A provocative account of the passionate but stormy relationship between a Canadian runaway named Suzanne Mallouk and acclaimed New York artist Jean-Michel Basquiat (1960-1988).
In 1980, Mallouk left a dysfunctional home in Canada for New York. With its bold and brashly inventive art scene, the city seemed the perfect place for a girl who wore paper dresses, hid heroin in her beehive hairdo and believed that she “had seen God” in Iggy Pop. Not long after she arrived, she met Basquiat at a dive bar on the Lower East Side. Basquiat immediately moved into Mallouk’s apartment, where he spent his days drawing, masturbating or snorting cocaine. At night, he would often go alone to clubs to pick up boys or girls and disappear with them for days at a time. Despite the unfaithfulness and his drug habit—which Mallouk shared for a time—she still supported the painter, loving him even after he infected her with the pelvic inflammatory disease that would leave her infertile. Basquiat became her addiction. When New York galleries and hipsters like Debbie Harry and Andy Warhol began to discover Basquiat’s “jazz on canvas” paintings, Basquiat would spend his wealth indiscriminately, buying Armani suits only to ruin them with paint and renting limousines so he could throw $100 bills to bums in the street. Fame only made him even more erratic. Mallouk held on, fighting for him with other women, including, most famously, Madonna. Yet in the end, her love proved no match for Basquiat’s addiction to heroin. Not only would the drug destroy their relationship, but also the painter himself. With short, episodic chapters, Clement (Prayers for the Stolen, 2014, etc.) delivers real insight into the life of the brilliant artist as well as the glittering—but ultimately chaotic—world that consumed him.
A disturbing and poetic biography of a talented but massively flawed artist.

▬▬▬

- **ASSIGNED TASK**
Return the full review above about Suzanne Mallouk and Jean-Michel Basquiat, word for word.

▬▬▬

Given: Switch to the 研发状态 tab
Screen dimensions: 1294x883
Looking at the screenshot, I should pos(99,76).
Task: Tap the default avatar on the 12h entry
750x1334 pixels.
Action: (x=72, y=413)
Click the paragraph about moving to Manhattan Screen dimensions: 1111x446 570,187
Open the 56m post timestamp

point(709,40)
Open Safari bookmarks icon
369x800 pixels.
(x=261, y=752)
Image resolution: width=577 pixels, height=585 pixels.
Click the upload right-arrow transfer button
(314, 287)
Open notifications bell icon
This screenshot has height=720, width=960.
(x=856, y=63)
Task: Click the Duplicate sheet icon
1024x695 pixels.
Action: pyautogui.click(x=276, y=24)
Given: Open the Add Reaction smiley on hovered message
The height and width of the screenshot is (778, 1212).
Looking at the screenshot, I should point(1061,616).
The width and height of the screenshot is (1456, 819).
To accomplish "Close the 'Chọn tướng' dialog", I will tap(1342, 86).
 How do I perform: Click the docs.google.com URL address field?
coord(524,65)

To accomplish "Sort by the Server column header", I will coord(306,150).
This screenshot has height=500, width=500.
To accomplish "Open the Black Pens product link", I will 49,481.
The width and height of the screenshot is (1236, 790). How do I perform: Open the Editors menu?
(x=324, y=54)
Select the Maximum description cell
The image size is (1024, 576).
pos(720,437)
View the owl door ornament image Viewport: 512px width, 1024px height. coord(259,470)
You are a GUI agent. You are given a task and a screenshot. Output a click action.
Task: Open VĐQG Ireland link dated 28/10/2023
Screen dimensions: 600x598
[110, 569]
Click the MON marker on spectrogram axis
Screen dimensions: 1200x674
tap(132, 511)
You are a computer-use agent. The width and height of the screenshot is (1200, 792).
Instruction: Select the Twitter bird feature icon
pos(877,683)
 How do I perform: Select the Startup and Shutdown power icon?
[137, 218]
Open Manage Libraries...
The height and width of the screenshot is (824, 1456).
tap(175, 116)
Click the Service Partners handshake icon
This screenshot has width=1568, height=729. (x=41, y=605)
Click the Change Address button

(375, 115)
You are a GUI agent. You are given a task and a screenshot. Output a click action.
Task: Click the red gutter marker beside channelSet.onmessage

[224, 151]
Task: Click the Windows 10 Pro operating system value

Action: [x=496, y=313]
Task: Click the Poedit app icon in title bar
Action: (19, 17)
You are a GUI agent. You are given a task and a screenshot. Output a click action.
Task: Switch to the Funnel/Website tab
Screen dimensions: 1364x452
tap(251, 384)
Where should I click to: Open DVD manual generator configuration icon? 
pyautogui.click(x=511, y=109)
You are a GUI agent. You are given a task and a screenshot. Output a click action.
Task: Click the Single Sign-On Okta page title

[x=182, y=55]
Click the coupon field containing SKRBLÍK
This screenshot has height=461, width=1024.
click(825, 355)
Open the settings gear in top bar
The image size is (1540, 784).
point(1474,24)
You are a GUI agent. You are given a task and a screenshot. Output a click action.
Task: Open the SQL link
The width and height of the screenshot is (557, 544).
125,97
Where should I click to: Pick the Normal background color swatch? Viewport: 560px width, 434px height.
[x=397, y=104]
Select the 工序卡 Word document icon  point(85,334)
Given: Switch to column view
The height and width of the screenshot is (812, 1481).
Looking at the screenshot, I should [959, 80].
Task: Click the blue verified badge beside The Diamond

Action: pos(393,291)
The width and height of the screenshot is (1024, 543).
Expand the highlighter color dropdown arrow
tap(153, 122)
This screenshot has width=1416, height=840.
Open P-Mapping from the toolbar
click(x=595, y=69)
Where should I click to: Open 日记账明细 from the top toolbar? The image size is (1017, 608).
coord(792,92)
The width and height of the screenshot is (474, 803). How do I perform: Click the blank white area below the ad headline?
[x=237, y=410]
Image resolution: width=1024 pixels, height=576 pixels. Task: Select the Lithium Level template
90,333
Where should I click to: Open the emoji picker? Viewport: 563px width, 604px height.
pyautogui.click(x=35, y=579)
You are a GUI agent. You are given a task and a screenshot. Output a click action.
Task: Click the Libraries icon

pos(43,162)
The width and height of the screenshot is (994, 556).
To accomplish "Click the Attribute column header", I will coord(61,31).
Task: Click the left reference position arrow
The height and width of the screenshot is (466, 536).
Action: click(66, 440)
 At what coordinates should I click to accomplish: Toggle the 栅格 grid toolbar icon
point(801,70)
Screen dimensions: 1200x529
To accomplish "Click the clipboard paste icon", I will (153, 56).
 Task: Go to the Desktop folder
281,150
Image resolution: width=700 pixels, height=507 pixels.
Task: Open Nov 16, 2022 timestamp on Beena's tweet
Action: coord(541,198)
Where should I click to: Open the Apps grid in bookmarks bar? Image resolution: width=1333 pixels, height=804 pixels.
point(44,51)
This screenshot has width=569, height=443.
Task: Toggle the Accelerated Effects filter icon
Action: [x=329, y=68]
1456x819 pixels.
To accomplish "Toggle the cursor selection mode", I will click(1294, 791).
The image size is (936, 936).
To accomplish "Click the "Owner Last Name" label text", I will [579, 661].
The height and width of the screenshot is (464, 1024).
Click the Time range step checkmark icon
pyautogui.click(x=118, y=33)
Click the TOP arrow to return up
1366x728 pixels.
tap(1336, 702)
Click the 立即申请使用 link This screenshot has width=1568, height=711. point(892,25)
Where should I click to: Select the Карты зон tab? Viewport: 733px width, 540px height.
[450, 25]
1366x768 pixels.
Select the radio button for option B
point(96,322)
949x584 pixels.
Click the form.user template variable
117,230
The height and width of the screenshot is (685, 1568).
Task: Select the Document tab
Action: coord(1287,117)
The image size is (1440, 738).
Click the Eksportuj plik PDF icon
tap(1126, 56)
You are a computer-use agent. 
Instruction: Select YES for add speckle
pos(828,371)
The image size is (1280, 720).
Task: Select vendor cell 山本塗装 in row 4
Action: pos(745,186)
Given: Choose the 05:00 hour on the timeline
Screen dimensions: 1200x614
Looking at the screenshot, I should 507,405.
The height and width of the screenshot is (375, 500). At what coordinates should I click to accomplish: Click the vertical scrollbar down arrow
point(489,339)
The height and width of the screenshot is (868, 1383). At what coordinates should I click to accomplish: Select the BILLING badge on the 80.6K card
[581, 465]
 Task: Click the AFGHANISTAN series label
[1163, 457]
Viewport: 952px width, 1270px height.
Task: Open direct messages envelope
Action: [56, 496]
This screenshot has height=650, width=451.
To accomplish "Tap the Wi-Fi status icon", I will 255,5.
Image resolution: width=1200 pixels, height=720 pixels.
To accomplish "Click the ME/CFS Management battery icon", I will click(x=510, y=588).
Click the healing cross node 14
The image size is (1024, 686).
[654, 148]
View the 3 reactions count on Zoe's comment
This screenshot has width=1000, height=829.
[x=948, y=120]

▬▬▬

- **OUTPUT BELOW**
A provocative account of the passionate but stormy relationship between a Canadian runaway named Suzanne Mallouk and acclaimed New York artist Jean-Michel Basquiat (1960-1988).
In 1980, Mallouk left a dysfunctional home in Canada for New York. With its bold and brashly inventive art scene, the city seemed the perfect place for a girl who wore paper dresses, hid heroin in her beehive hairdo and believed that she “had seen God” in Iggy Pop. Not long after she arrived, she met Basquiat at a dive bar on the Lower East Side. Basquiat immediately moved into Mallouk’s apartment, where he spent his days drawing, masturbating or snorting cocaine. At night, he would often go alone to clubs to pick up boys or girls and disappear with them for days at a time. Despite the unfaithfulness and his drug habit—which Mallouk shared for a time—she still supported the painter, loving him even after he infected her with the pelvic inflammatory disease that would leave her infertile. Basquiat became her addiction. When New York galleries and hipsters like Debbie Harry and Andy Warhol began to discover Basquiat’s “jazz on canvas” paintings, Basquiat would spend his wealth indiscriminately, buying Armani suits only to ruin them with paint and renting limousines so he could throw $100 bills to bums in the street. Fame only made him even more erratic. Mallouk held on, fighting for him with other women, including, most famously, Madonna. Yet in the end, her love proved no match for Basquiat’s addiction to heroin. Not only would the drug destroy their relationship, but also the painter himself. With short, episodic chapters, Clement (Prayers for the Stolen, 2014, etc.) delivers real insight into the life of the brilliant artist as well as the glittering—but ultimately chaotic—world that consumed him.
A disturbing and poetic biography of a talented but massively flawed artist.